On Friday
Kos relates the opinion of "Robert Pape, a University of Chicago political scientist who has conducted extensive research into the motives of suicide terrorists". I found a fantastic
interview with Prof. Pape in The American Conservative that's well worth reading in full.
His research has revealed that suicide bombing is driven (surprise!) by military occupation, and not religious fundamentalism on its own. People don't blow themselves up because they can't bear the thought of our freedoms. People blow themselves up to change the policies of an occupying power.
The central fact is that overwhelmingly suicide-terrorist attacks are not driven by religion as much as they are by a clear strategic objective: to compel modern democracies to withdraw military forces from the territory that the terrorists view as their homeland. From Lebanon to Sri Lanka to Chechnya to Kashmir to the West Bank, every major suicide-terrorist campaign—over 95 percent of all the incidents—has had as its central objective to compel a democratic state to withdraw.
there's more...
It's instructive to follow along with the pattern of suicide bombing that Prof. Pape's research has revealed.
First, the seemingly definitive identification between suicide bombing and Islamic fundamentalism is broken:
Islamic fundamentalism is not as closely associated with suicide terrorism as many people think. The world leader in suicide terrorism is a group that you may not be familiar with: the Tamil Tigers in Sri Lanka.
This is a Marxist group, a completely secular group that draws from the Hindu families of the Tamil regions of the country. They invented the famous suicide vest for their suicide assassination of Rajiv Ghandi in May 1991. The Palestinians got the idea of the suicide vest from the Tamil Tigers.
He goes on to debunk Bush's fight 'em over there rationale for war:
People who make the argument that it is a good thing to have them attacking us over there are missing that suicide terrorism is not a supply-limited phenomenon where there are just a few hundred around the world willing to do it because they are religious fanatics. It is a demand-driven phenomenon. That is, it is driven by the presence of foreign forces on the territory that the terrorists view as their homeland.
This rationale is further destroyed by evidence concerning the general origin of people who become suicide bombers.
TAC: So your assessment is that there are more suicide terrorists or potential suicide terrorists today than there were in March 2003?

* RAW DATA *
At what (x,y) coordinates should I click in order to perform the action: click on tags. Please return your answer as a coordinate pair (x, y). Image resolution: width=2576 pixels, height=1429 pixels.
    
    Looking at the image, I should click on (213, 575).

* PROBLEM 1 *
Write out the passage from the post on suicide terrorism, starting at "The central fact" and ending at "research has revealed.".
* PROBLEM 2 *
According to the post on suicide terrorism, which group is the world leader in suicide terrorism?
* PROBLEM 3 *
Carry on the post on suicide terrorism from where it stops.
The material has nothing to do with what follows.

* ANSWER AREA 1 *
The central fact is that overwhelmingly suicide-terrorist attacks are not driven by religion as much as they are by a clear strategic objective: to compel modern democracies to withdraw military forces from the territory that the terrorists view as their homeland. From Lebanon to Sri Lanka to Chechnya to Kashmir to the West Bank, every major suicide-terrorist campaign—over 95 percent of all the incidents—has had as its central objective to compel a democratic state to withdraw.
there's more...
It's instructive to follow along with the pattern of suicide bombing that Prof. Pape's research has revealed.

* ANSWER AREA 2 *
The Tamil Tigers in Sri Lanka.

* ANSWER AREA 3 *
RP: I have collected demographic data from around the world on the 462 suicide terrorists since 1980 who completed the mission, actually killed themselves. This information tells us that most are walk-in volunteers. Very few are criminals. Few are actually longtime members of a terrorist group. For most suicide terrorists, their first experience with violence is their very own suicide-terrorist attack.
There is no evidence there were any suicide-terrorist organizations lying in wait in Iraq before our invasion. What is happening is that the suicide terrorists have been produced by the invasion.
It's such a blessing to have well-researched facts to back up the obvious: the war isn't fighting terrorists, but creating them.
And not, of course, only creating them in Iraq. Pape also relates that Osama had been predicting the invasion of Iraq and its dismemberment into three states. In 1996.
In 1996, he went on to say that there was a grand plan by the United States—that the Americans were going to use combat forces to conquer Iraq, break it into three pieces, give a piece of it to Israel so that Israel could enlarge its country, and then do the same thing to Saudi Arabia. As you can see, we are fulfilling his prediction, which is of tremendous help in his mobilization appeals.
In sum, the Bush 'War on Terror', waged to allegedly pre-empt the threat of another 9/11, has manifested exactly those conditions most likely to inspire it.
TAC: What do you think the chances are of a weapon of mass destruction being used in an American city?
RP: I think it depends not exclusively, but heavily, on how long our combat forces remain in the Persian Gulf. The central motive for anti-American terrorism, suicide terrorism, and catastrophic terrorism is response to foreign occupation, the presence of our troops. The longer our forces stay on the ground in the Arabian Peninsula, the greater the risk of the next 9/11, whether that is a suicide attack, a nuclear attack, or a biological attack.